### What this task involves
From the data below, copy each line that includes the word "Select".

### Supplied material
○ ○ ○ ○ ○

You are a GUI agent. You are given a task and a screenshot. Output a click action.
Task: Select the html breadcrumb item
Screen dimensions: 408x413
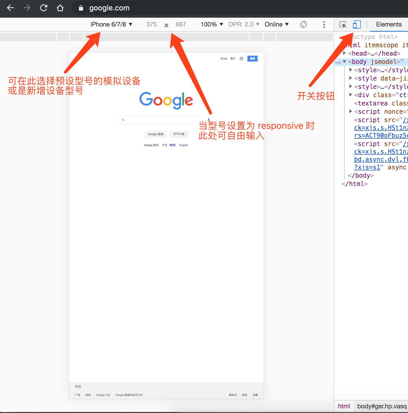344,406
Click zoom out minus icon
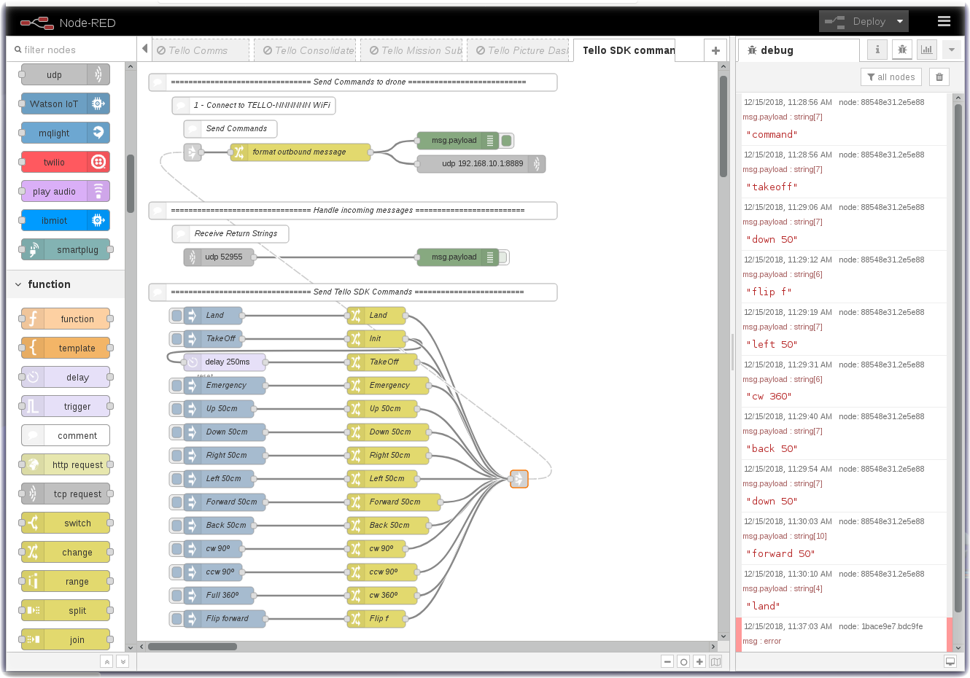The image size is (970, 678). point(667,662)
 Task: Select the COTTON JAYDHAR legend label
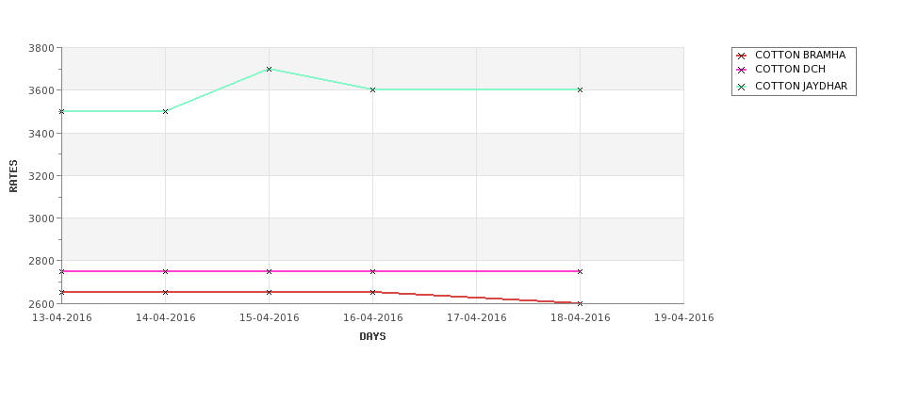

○ ○ ○ ○ ○

### Result of this exercise
Task: Select the html breadcrumb item
 Task: Select the COTTON JAYDHAR legend label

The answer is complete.